Matthew Levin is an American celebrity chef based in Philadelphia. He was the executive chef at Lacroix in the famed Rittenhouse Hotel until December 9, 2008. From 2010 to July 24, 2011, he was the chef at Adsum, a Queen Village bistro where he gained notoriety for dishes including Tastykake sliders and his Four Loco dinner. In March 2012, along with Cuba Libre owners Barry Gutin and Larry Cohen, he will take over as chef and co-owner of Square Peg, at the former location of Marathon Grill at 10th and Walnut St.

==Early life==
Levin attended Syracuse University on a lacrosse scholarship, studying business. He then went on to study at the Culinary Institute of America in Hyde Park, New York.

==Career==
As a graduate of the Culinary Institute of America, Levin began his culinary career training under chefs including Georges Perrier at Le Bec-Fin and Brasserie Perrier and Craig Shelton at The Ryland Inn. Levin eventually went on to distinguished restaurants such as Aureole in New York City, Charlie Trotters in Chicago, The Millhouse in Langhorne and The Pluckemin Inn in Bedminster, New Jersey.

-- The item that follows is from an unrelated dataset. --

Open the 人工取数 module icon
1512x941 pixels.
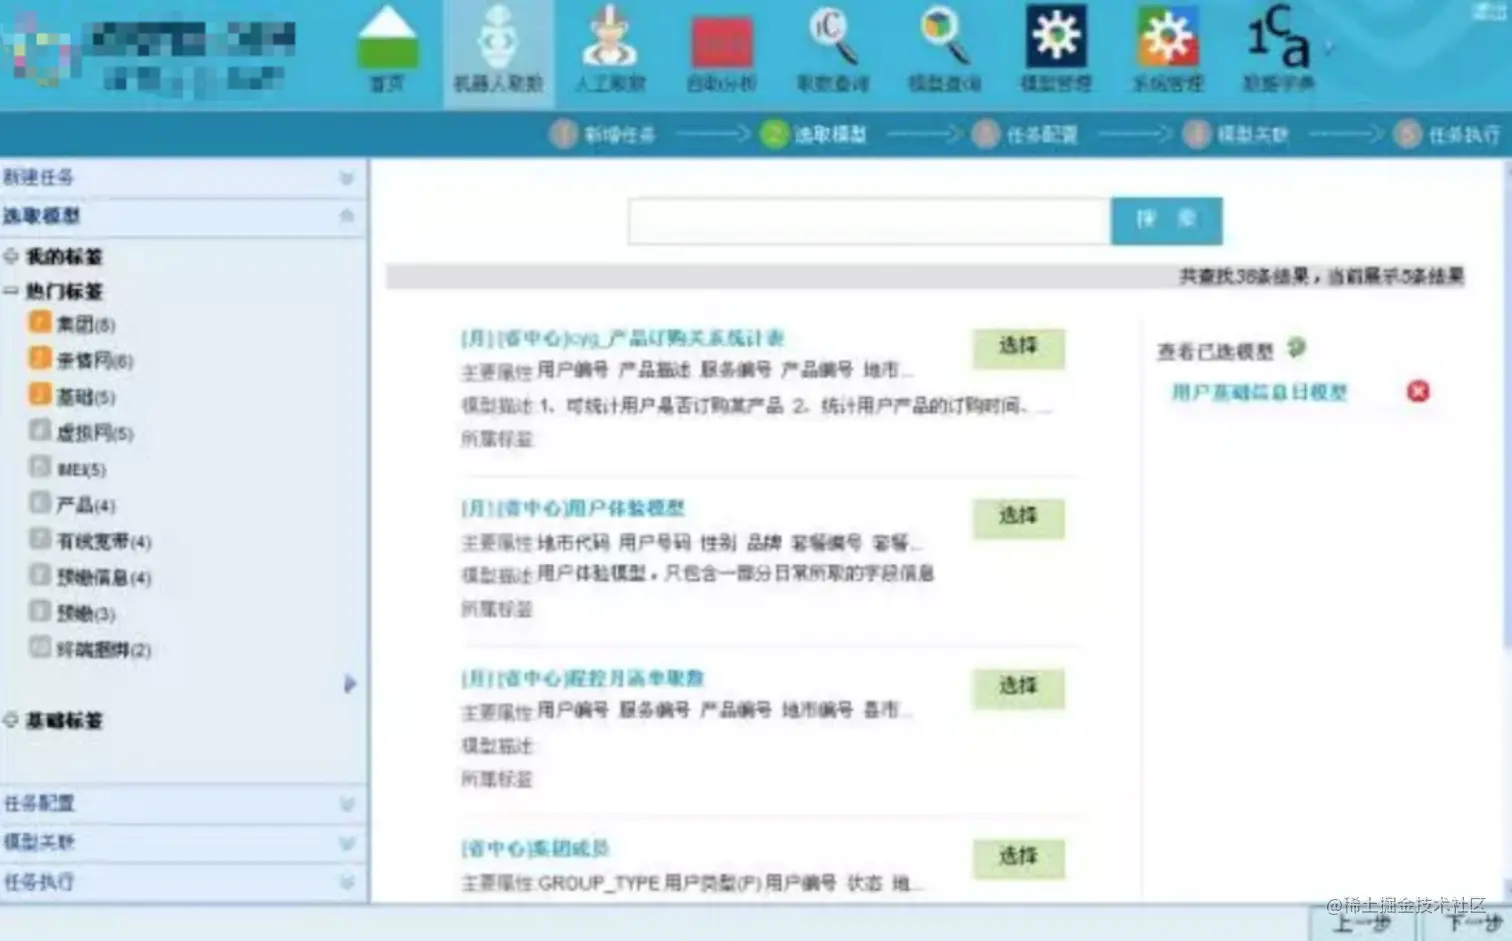pyautogui.click(x=609, y=50)
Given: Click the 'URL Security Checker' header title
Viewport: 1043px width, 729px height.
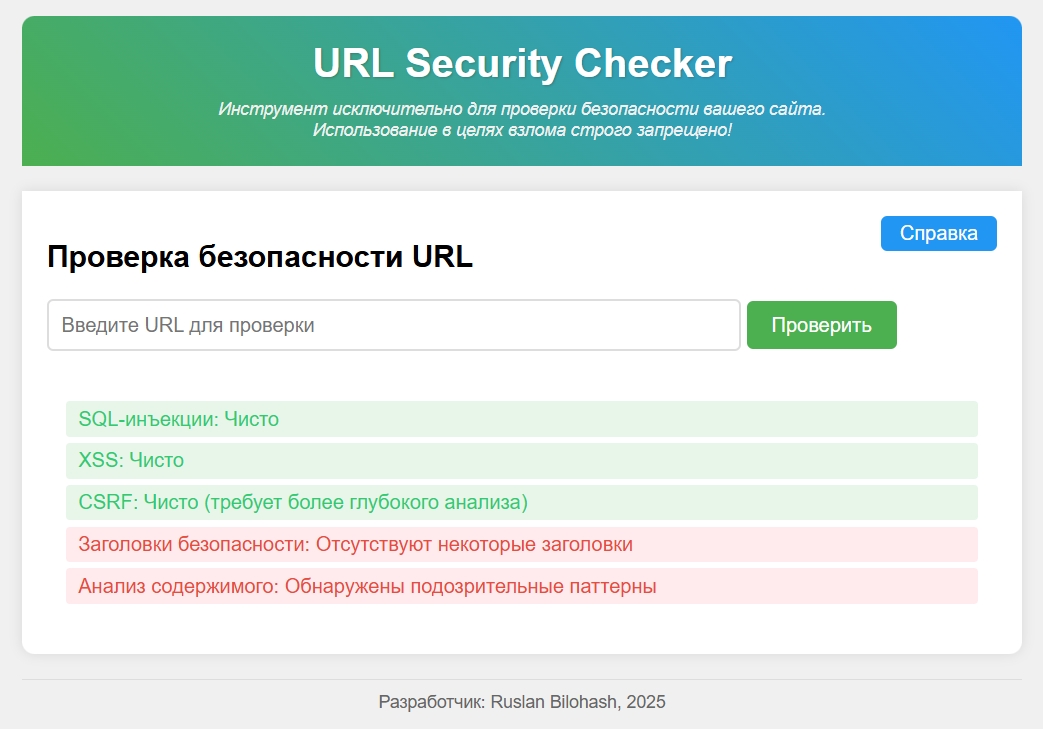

Levin drew national attention as executive chef at the Moonlight Restaurant in New Hope, Pennsylvania. The Philadelphia Inquirer food critic Craig LaBan awarded Moonlight three bells.

Levin returned to his hometown of Philadelphia in 2006 to join the kitchen at Lacroix. Soon after his arrival, critic Craig LaBan once again reviewed Levin's work and awarded the cuisine a rare four bells stating, "Chef Levin has elevated this luxury destination to an elite four-bell status", hailing Levin's creations as "Philly’s most sophisticated contemporary cooking".

Lifestyle Magazine named Levin among the region's best chefs and Philadelphia Style magazine named Levin one of Philadelphia's "Hot Chefs in 2007". In 2008, Philadelphia Magazine rated Lacroix #2 out of the top 50 restaurants in Philadelphia.

At the end of 2008 Levin left Lacroix to open his own restaurant. In 2008 it was reported that the restaurant, Masano, was slated to open late 2009 or early 2010. The deal for Masano, and another restaurant, later fell through. In 2010 Levin plans on opening Adsum bistro.
In January 2013 critic Craig Laban would go to write a scathing review of Levin's Square Peg.